## Vorliegender Text

+ + + +

Müssen vielleicht bald weichen: Die Bäume an der kleinen Weser. Bild: miba

taz: Herr Loske, Sie wollen den Stadtwerder verschönern und handeln sich Proteste ein. Was ist da schief gegangen?

Reinhard Loske: Das ist ein Konflikt, den hier im Haus niemand so erwartet hatte - jedenfalls nicht, dass er sich an der Grünplanung entzünden würde. Ich vermute, dass das mit der geplanten Bebauung des Rettungshafens zusammenhängt, da hat sich etwas kumuliert. Man muss aber ganz deutlich sagen: Wer nicht will, dass sich die Stadt breiförmig ins Umland ergießt und gegen eine Bebauung des Hollerlands oder der Osterholzer Feldmark ist, der kann nicht sagen, Innenverdichtung ja, aber nicht vor meiner Haustür.

Bei der geplanten 30 Meter breiten Sichtschneise durch das Wäldchen an der kleinen Weser geht es nicht um Innenverdichtung, sondern um den freien Blick aufs Wasser.

Das Wort Sichtschneise würde ich nicht benutzen. Das hört sich an, als würde dort rücksichtlos etwas durchgebolzt. Ich bin Naturschützer und habe nicht vor, den Anteil der Grünflächen auf dem Stadtwerder zu verringern. Momentan gibt es an der Umgedrehten Kommode eine nicht zugängliche, versiegelte Fläche. Ein Teil davon wird nun in öffentliche Grünanlagen umgewandelt. Am Ende werden dort sogar mehr Bäume stehen als jetzt.

Aber wenn es keine Sichtschneise ist - was dann?

Eine Sichtbeziehung. Uns geht es darum, den Stadtwerder mit der Neustadt zu verbinden. Dazu gehört auch ein Wegekonzept - was gegenüber dem ursprünglichen Entwurf schon weit reduziert wurde. Wir wollen nicht, dass auf der einen Seite "die Begüterten" leben und auf der anderen die Normalbevölkerung, sondern Beziehungen herstellen und die soziale Durchmischung fördern.

Das haben Sie offenbar nicht vermitteln können.

+ + + +

## Bereitgestellte Daten
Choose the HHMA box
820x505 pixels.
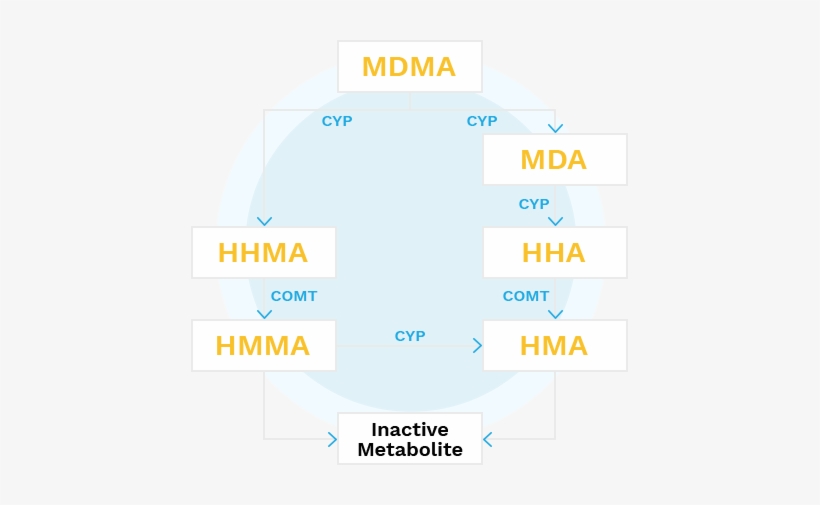pos(263,253)
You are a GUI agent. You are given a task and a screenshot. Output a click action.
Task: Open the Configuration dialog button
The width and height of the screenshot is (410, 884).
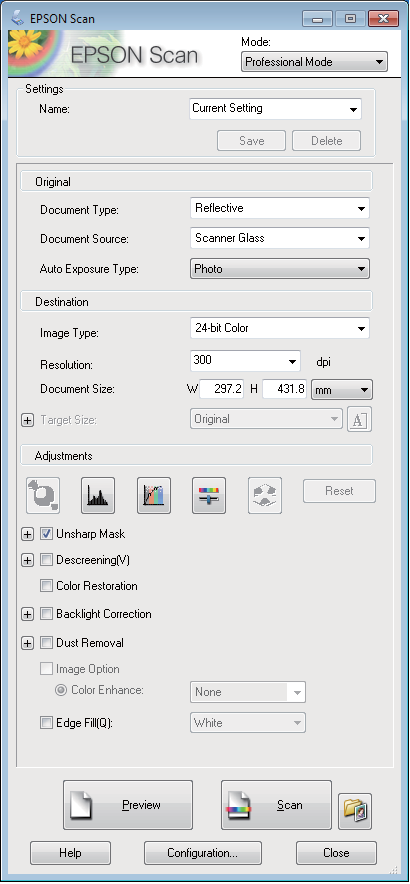[x=202, y=852]
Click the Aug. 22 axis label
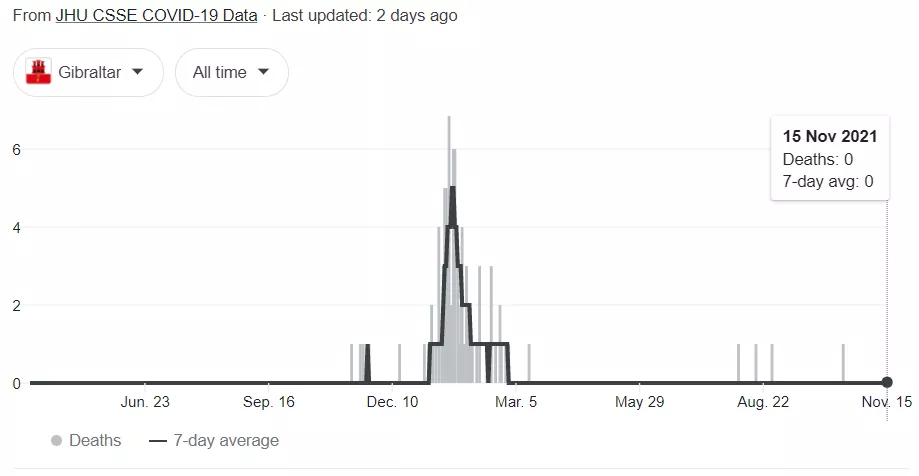 tap(765, 403)
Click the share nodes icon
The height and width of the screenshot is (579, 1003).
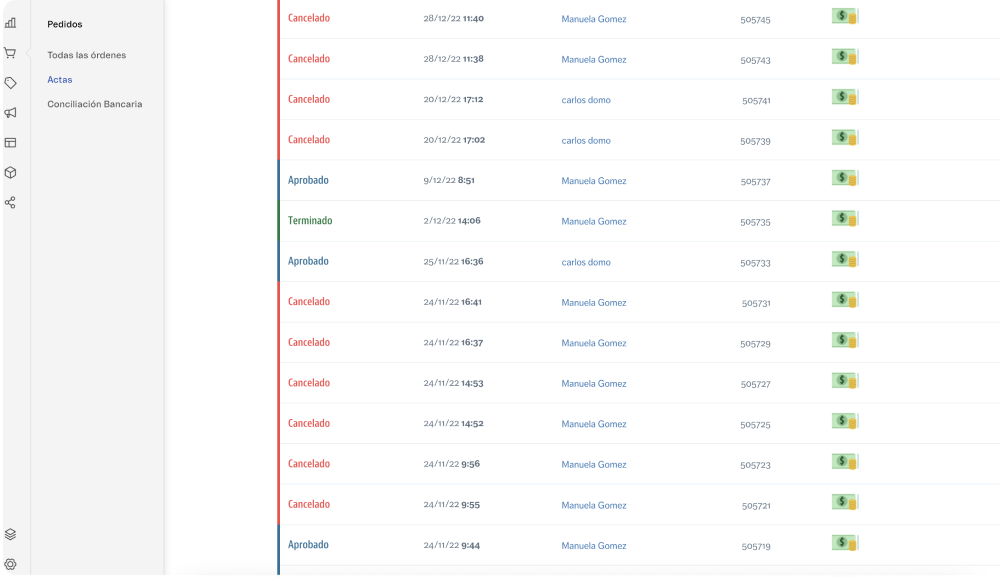10,202
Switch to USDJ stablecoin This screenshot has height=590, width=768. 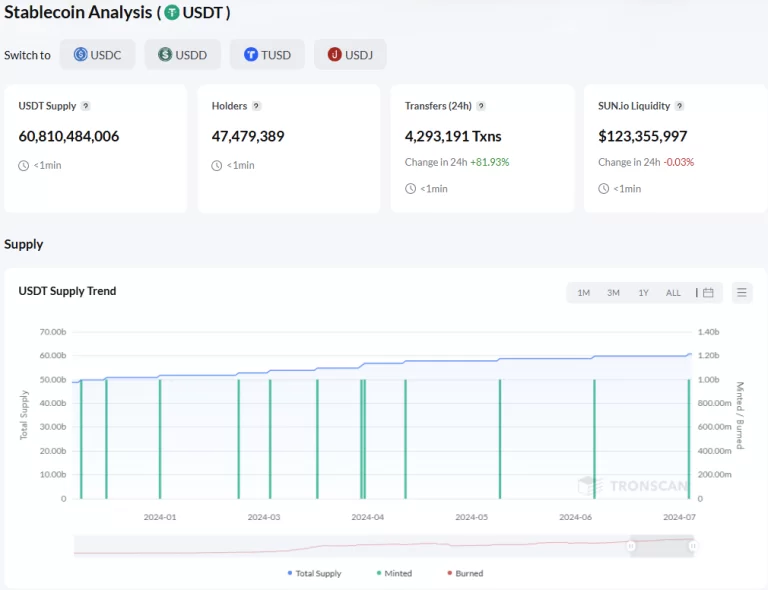[350, 55]
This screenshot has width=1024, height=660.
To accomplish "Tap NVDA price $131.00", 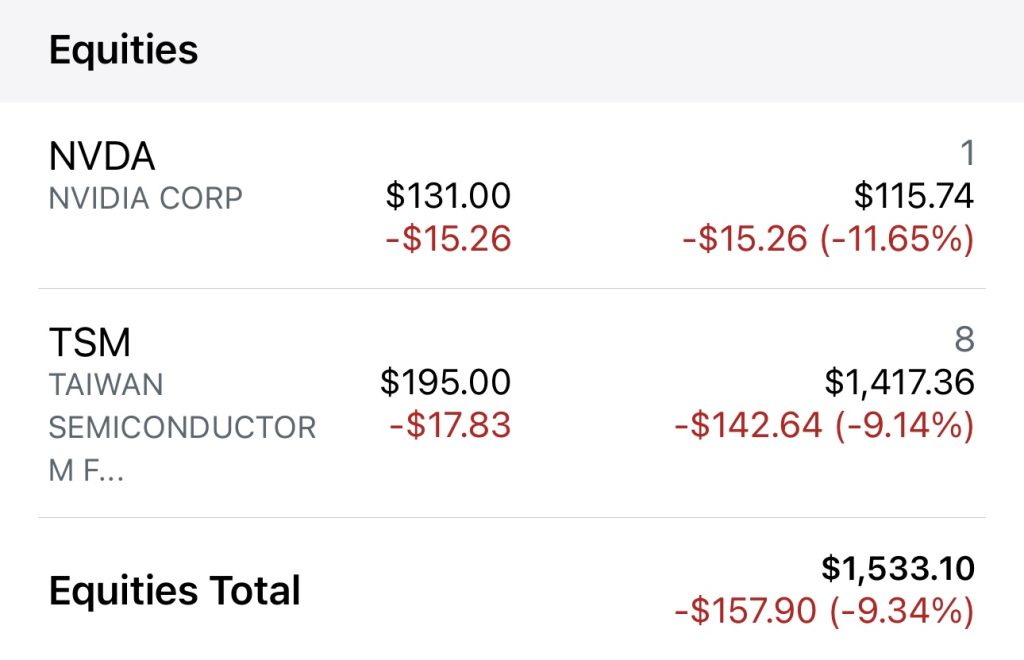I will (x=448, y=196).
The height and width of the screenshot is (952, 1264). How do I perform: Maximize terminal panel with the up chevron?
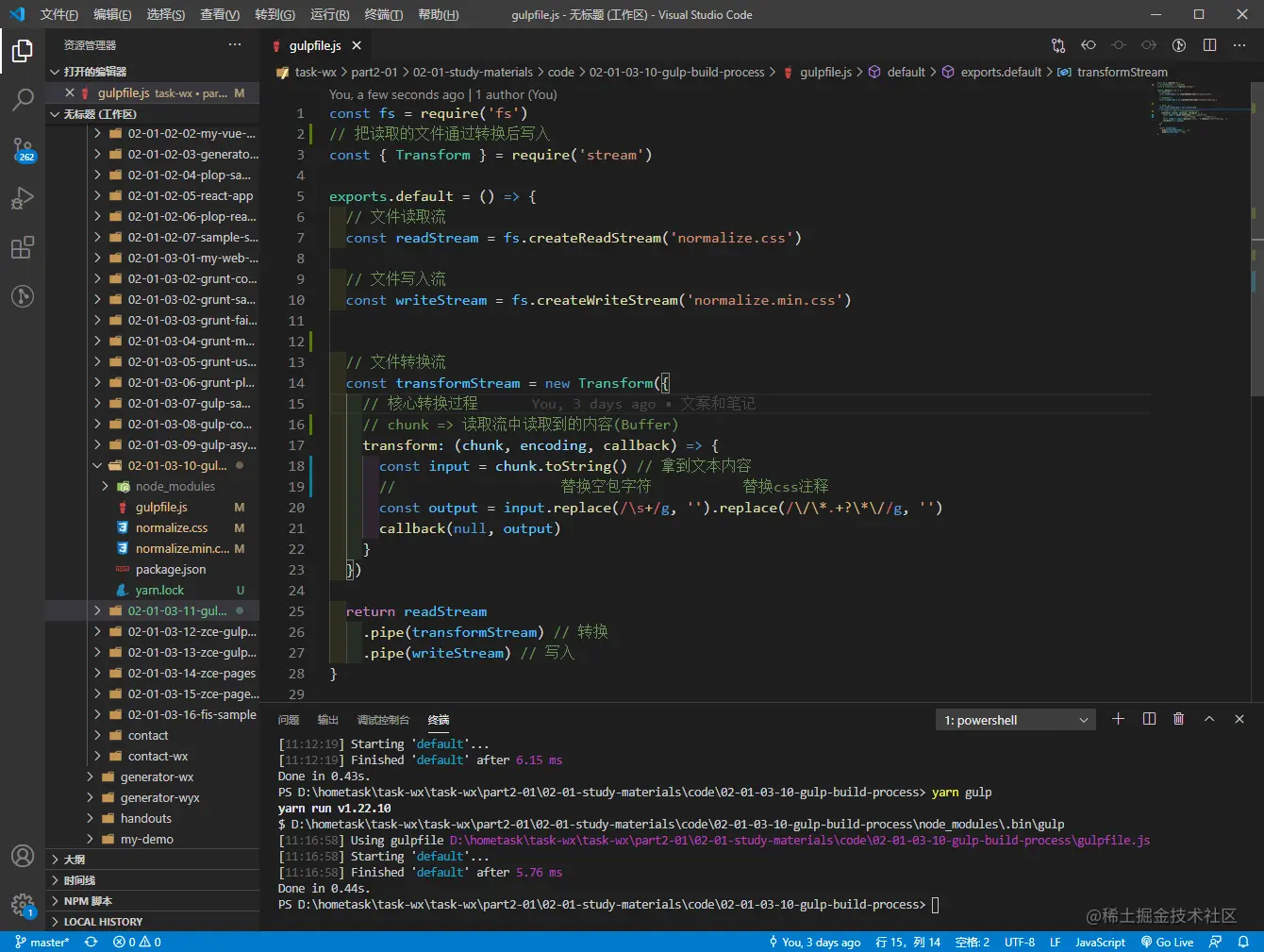click(1209, 719)
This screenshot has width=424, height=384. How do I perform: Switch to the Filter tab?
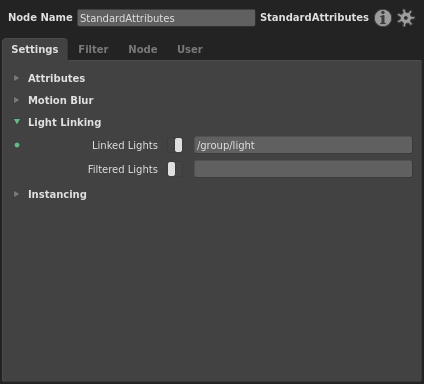pyautogui.click(x=93, y=49)
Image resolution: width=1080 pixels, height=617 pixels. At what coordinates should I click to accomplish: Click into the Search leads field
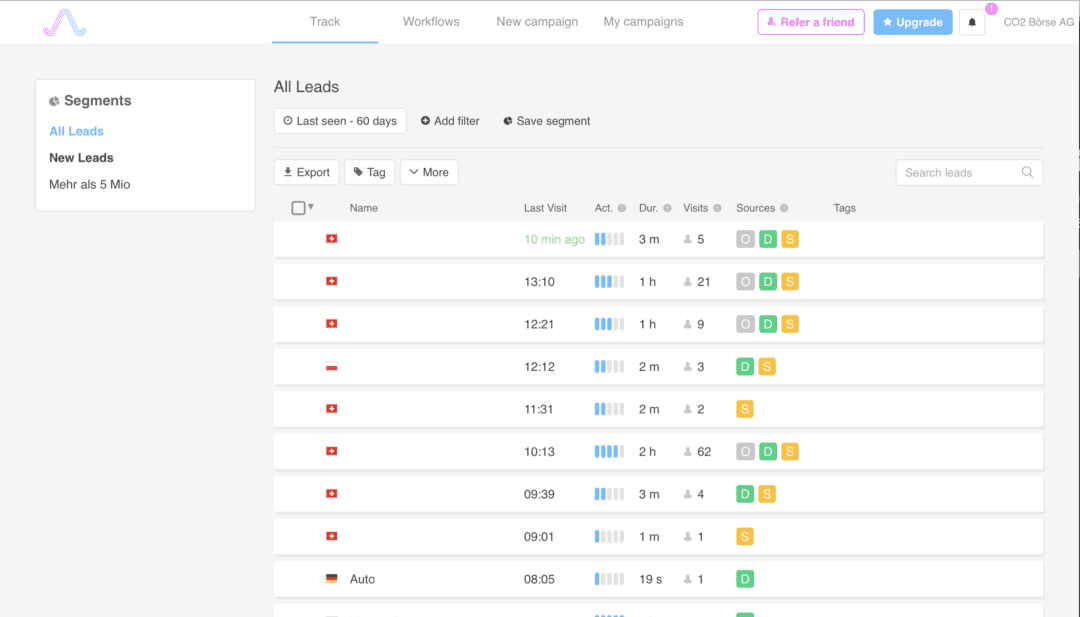point(955,172)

+ + + +

## Fragen zum Text
1 > Beantworten Sie anhand des Interviews über den Stadtwerder die folgenden Fragen.
(a) Wie breit soll die geplante Sichtschneise durch das Wäldchen an der kleinen Weser sein?
(b) Welchen Begriff verwendet Loske anstelle von „Sichtschneise“?
(c) Was für eine Fläche gibt es laut Loske momentan an der Umgedrehten Kommode?
2 > Erklären Sie mit Hilfe des Interviews über den Stadtwerder, warum Loske das Wort „Sichtschneise“ nicht benutzen möchte.
Die Daten werden für die Bearbeitung nicht gebraucht.

## Lösungen
1 >
(a) Sie soll 30 Meter breit sein.
(b) Er spricht von einer „Sichtbeziehung“.
(c) Dort gibt es eine nicht zugängliche, versiegelte Fläche.

2 > Loske lehnt das Wort ab, weil es sich für ihn so anhört, als würde dort ohne Rücksicht etwas durchgebolzt.